» PROVIDED DATA
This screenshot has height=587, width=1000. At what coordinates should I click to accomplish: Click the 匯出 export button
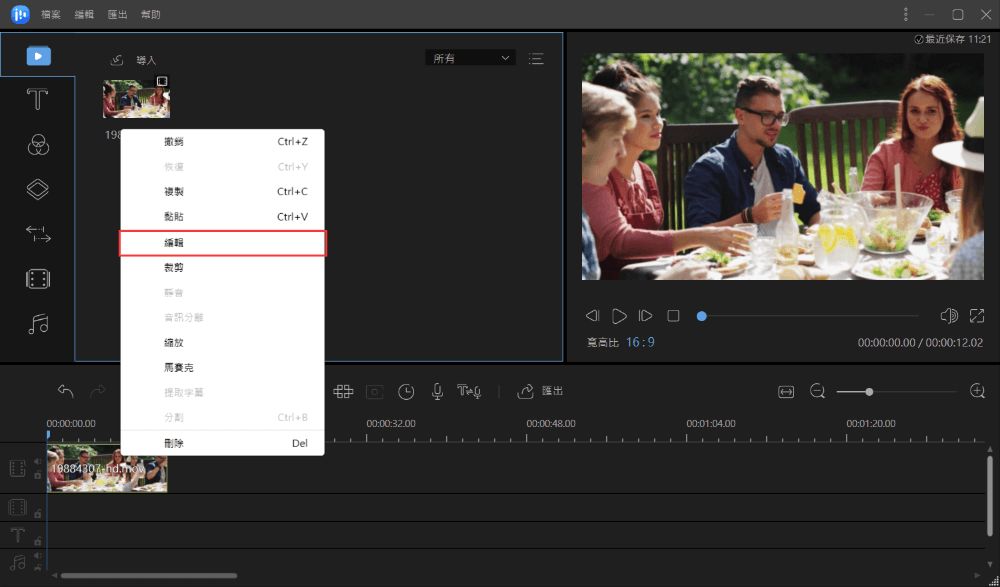540,391
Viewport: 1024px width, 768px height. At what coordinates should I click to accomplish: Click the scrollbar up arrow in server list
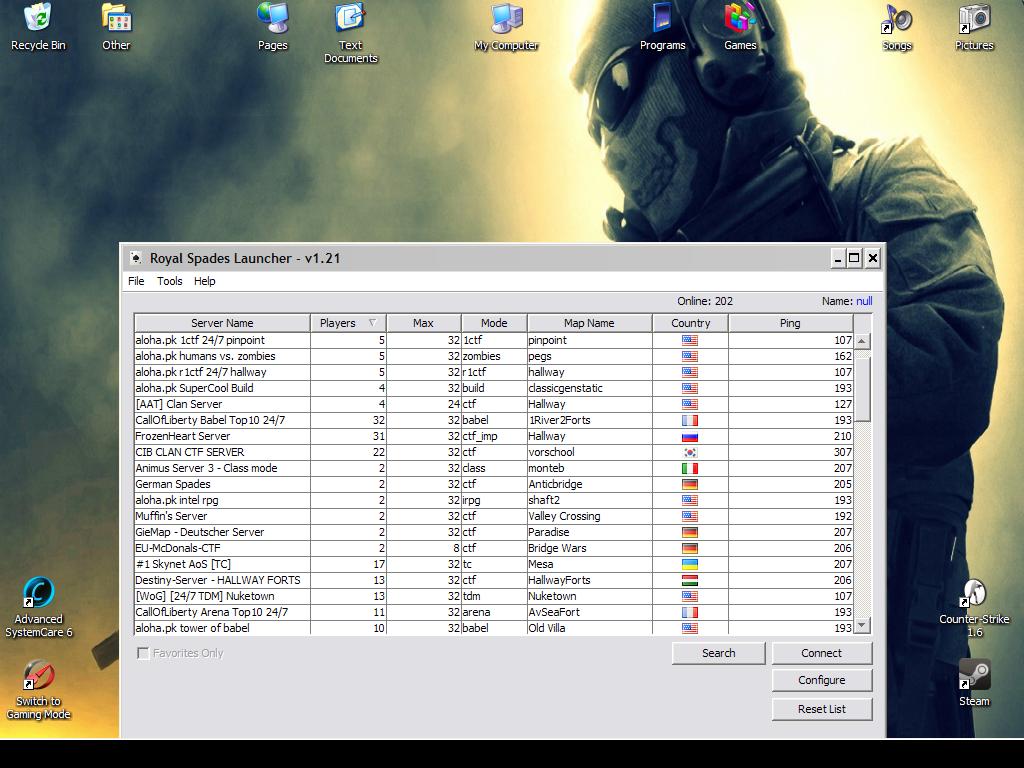[x=862, y=341]
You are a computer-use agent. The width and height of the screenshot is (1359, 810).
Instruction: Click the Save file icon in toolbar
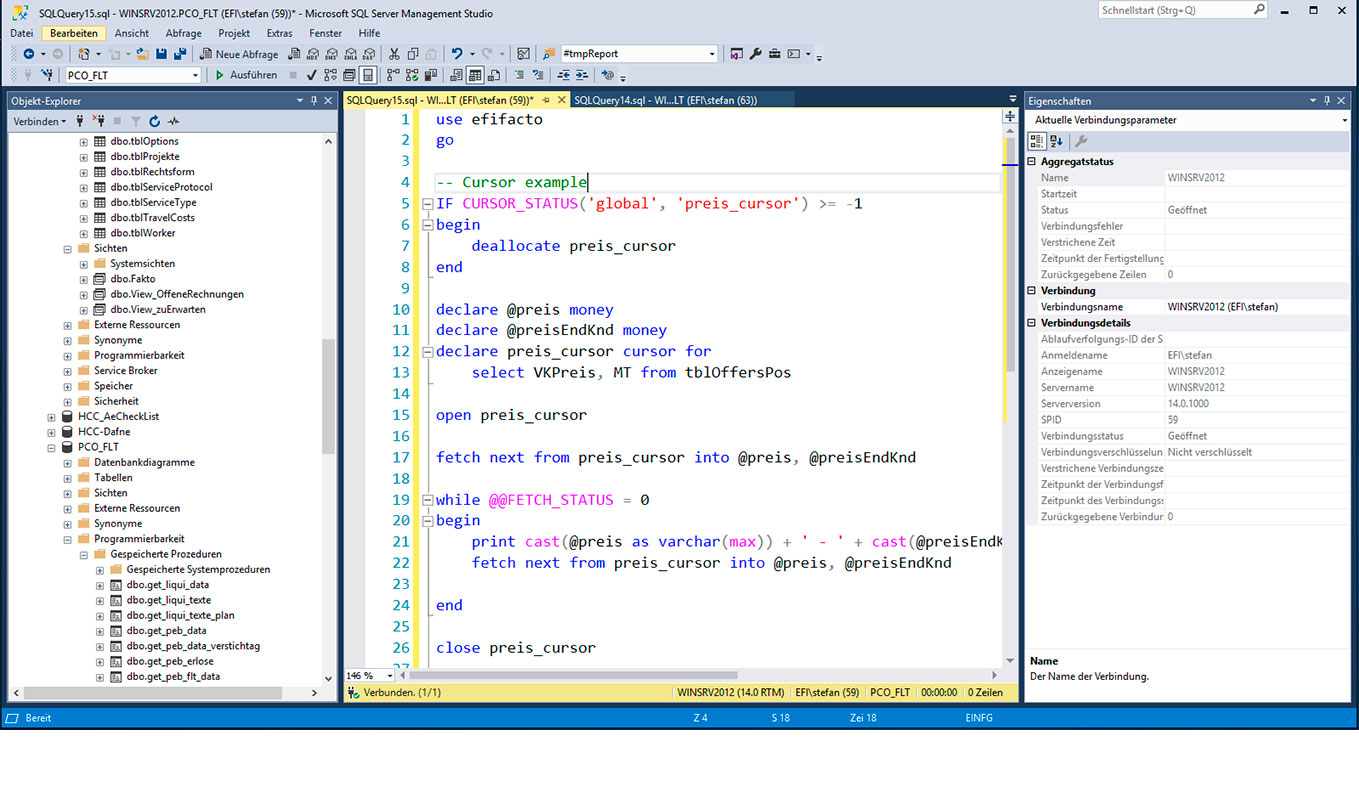click(x=161, y=54)
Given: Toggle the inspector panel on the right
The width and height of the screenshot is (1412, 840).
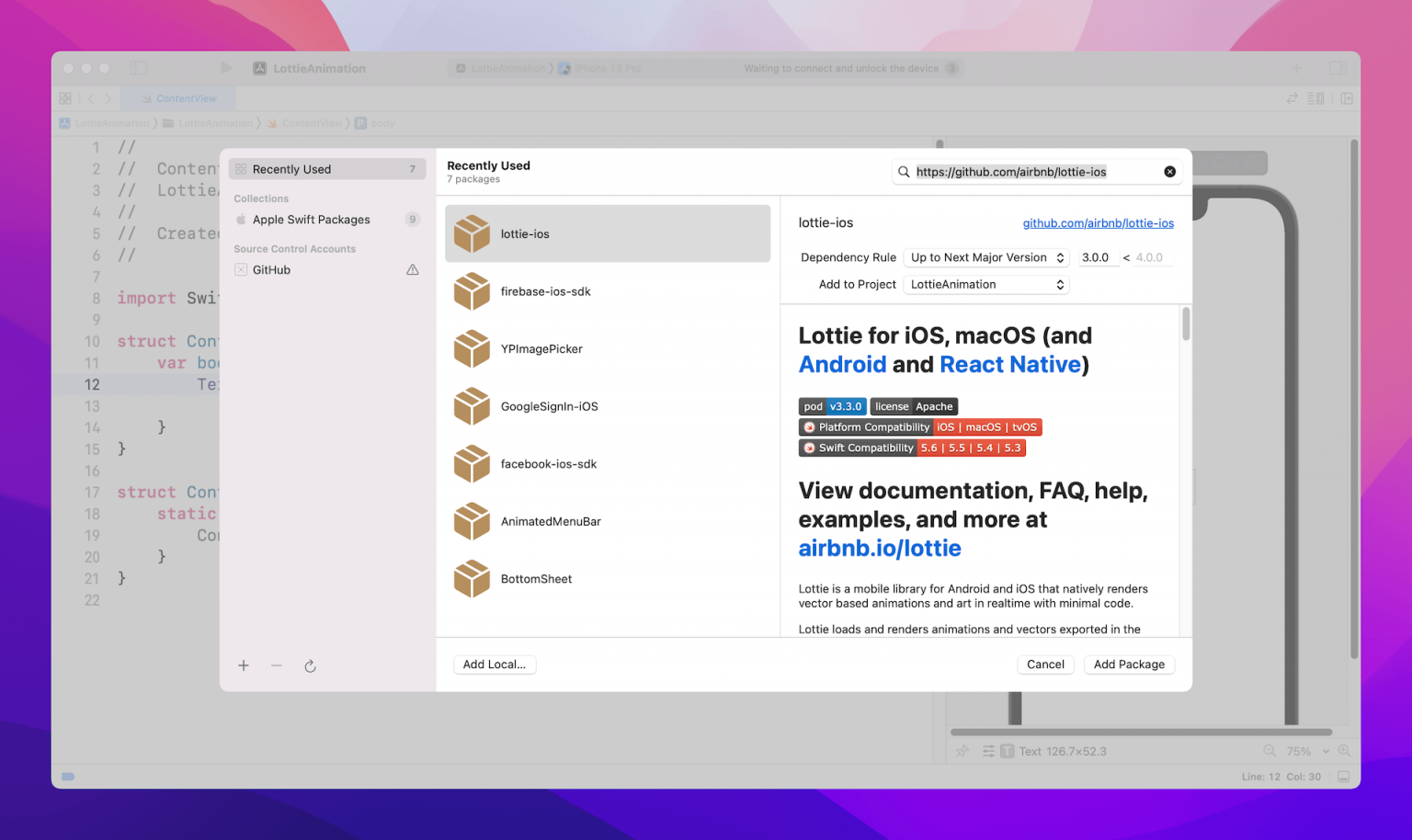Looking at the screenshot, I should click(x=1338, y=68).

» WHAT IS NEEDED
Output everything in the material exactly. Pictures stay out of it.

» ANSWER TO THIS EXERCISE
This screenshot has height=587, width=1000. At what coordinates should I click to accomplish: Click the 匯出 export button
540,391
Viewport: 1024px width, 768px height. At what coordinates should I click to accomplish: Click the scrollbar up arrow in server list
[x=862, y=341]
You are a computer-use agent. The width and height of the screenshot is (1359, 810).
Instruction: Click the Save file icon in toolbar
click(x=161, y=54)
Given: Toggle the inspector panel on the right
The width and height of the screenshot is (1412, 840).
Looking at the screenshot, I should click(x=1338, y=68).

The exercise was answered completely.